Your favorite tapas bar? Cañadío, in Plaza Cañadío, hands down. I never really pay much attention to the cost, but I think the pinchos run around 2.20-2.50 euros, and a wine around 1.50-1.80. It’s on the pricier end but SO worth it. My favorite pinchos include pimiento relleno, pudín de cabracho con gulas, y bacalao con mejillón. For drinks, I’m a Rioja girl.
Your breakfast and coffee bars suggestions: Bar Oporto for my afternoon coffee. At 1 euro, it’s basically the cheapest you can find in Santander.
There are two ways to order a café con leche here: café con leche (this will be a bigger cup), or a mediano. If you want the smaller one, you literally just order “un mediano.”
Nightlife in Santander: Rokambole is pretty good (no entrance fee, copas 6 euros), although I don’t really go out for copas very often.
How did you get around? Now you can get everything included on one transport card (I’ve lived here since before they started this, so I have three transport cards). You get the orange Transporte de Cantabria card, and you have to add money for each company you want to use (TUS for city buses, ALSA for municipal/regional buses, FEVE for FEVE trains, Renfe for Renfe cercanías), and you have to add the money at each company’s office (all within 5 minutes of each other).
What you loved about living in Santander? The views and surrounding landscape. It’s a small city, so not overwhelming, but there are still things to do. There’s a long coastal walk from the bay in the center of the city to the lighthouse at the very north of the city. Plenty of beaches, beautiful sea and mountain views, hiking routes nearby (also starting from within the city).

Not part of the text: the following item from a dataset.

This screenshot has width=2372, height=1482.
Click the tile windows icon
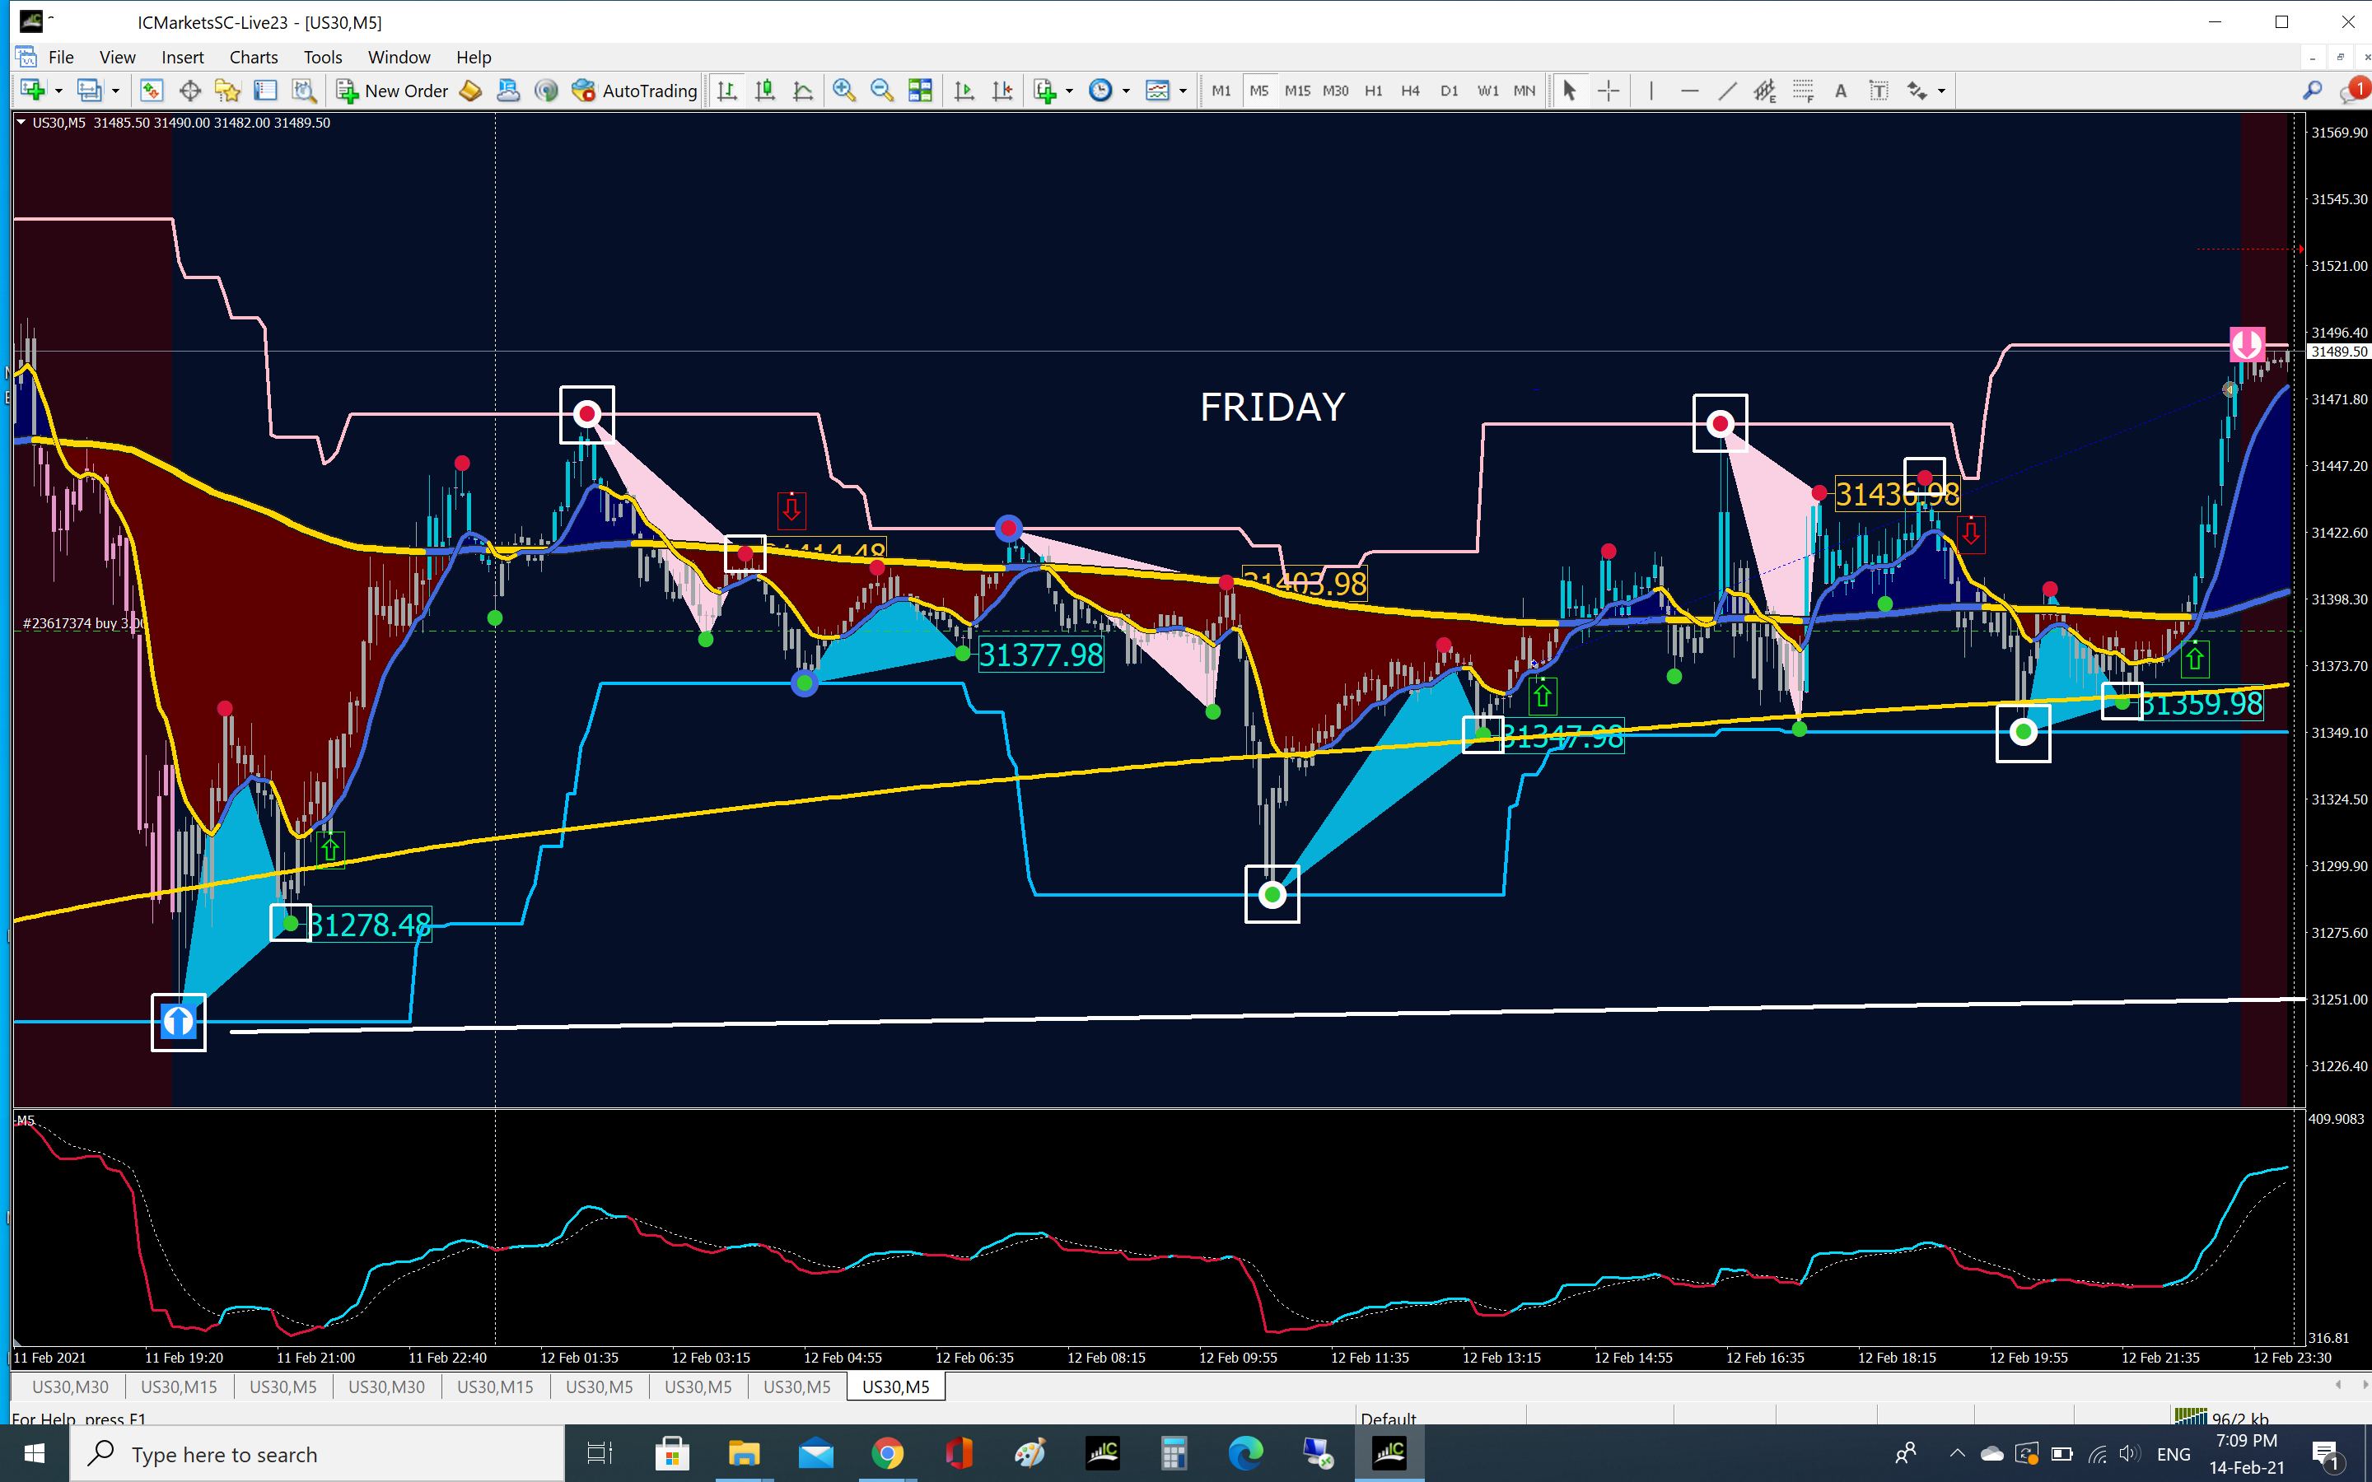pyautogui.click(x=919, y=90)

And your dislikes? It’s infamous, along with Valladolid, for being the rudest city in Spain. People here are pretty rude. Restaurant and shop service is rude. People in the bars are rude. Of course there are nice people, and I have great Spanish friends who live here. But honestly, only one of my Spanish friends here (and I’ve been here 3 years), is from Santander. The others are either from other towns of Cantabria or from outside Cantabria.
How easy was it to travel around Spain and Europe from Santander? There’s an airport with tons of Ryanair flights from April-October, but last winter they cut almost all the flights, except to Barcelona and London I believe. The only other airline is Iberia, with flights to Madrid, Barcelona, and maybe Valencia? The Bilbao airport is easy enough to get to, 1.5 hours by bus to the Bilbao bus station, then another 30 minutes by bus to the airport. But visiting northern Spain is easy by bus or train. It’s about 4.5 hours by train to Madrid, and if you get the tickets far enough ahead of time, about 40 euros round trip.

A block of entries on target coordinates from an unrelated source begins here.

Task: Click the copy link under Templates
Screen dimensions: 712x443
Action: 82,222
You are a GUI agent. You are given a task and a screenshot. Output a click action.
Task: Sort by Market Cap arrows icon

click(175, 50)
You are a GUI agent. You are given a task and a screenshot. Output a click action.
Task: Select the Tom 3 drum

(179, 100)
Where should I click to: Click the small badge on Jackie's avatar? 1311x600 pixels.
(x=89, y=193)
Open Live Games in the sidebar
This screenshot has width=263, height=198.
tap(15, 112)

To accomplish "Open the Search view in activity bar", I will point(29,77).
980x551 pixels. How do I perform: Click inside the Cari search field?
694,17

Ryanair flights April-October include Sevilla, Málaga, Valencia, Barcelona, Paris, Brussels, Dusseldorf, Frankfurt, London, Dublin, Rome, Mallorca, and Tenerife.
Your guilty pleasure purchases: SHOES! I have big legs, so finding boots was difficult, but a shop called WALK near the town hall has boots that fit bigger calves.
Also, food! We have AMAZING sea food and fish. I also live just outside the Barrio Pesquero, where you can get a 12 euro menú del día any day of the week, with fresh caught fish always offered as one of the options for the second course. Food here is pricier than in other areas, but well worth it if you know where to go!
What are the top attractions in Santander?
–Palacio de la Magdalena (summer vacation palace of the royal family, built for Alfonso XIII – now also used for events/conferences of the UIMP, the international university – I had dinner in the palace when I studied at the university six years ago) – visit the palace, the mini zoo, and the rest of the grounds for gorgeous views
–Playas del Sardinero – the main beaches, with lots of activity near them, including a fancy casino – walk a little further to reach the cliffs and lighthouse.
–The Centro Botín, when it opens next year (supposedly). I think it’s supposed to have art exhibitions, and probably other cultural exhibitions and events. It’s supposed to be a big deal. We’ll see.
Something you wish someone had told you before moving to Spain: Save a lot more money to get a one-bedroom apartment for just myself. I am allergic to cigarette smoke, and every year I have had at least one roommate who smoked. Trying to get them to go outside to smoke was always a major battle. Lots of young Europeans smoke, and they think it’s perfectly fine to do it in the house, so if this is a problem for you, plan well where you are going to live, and with who.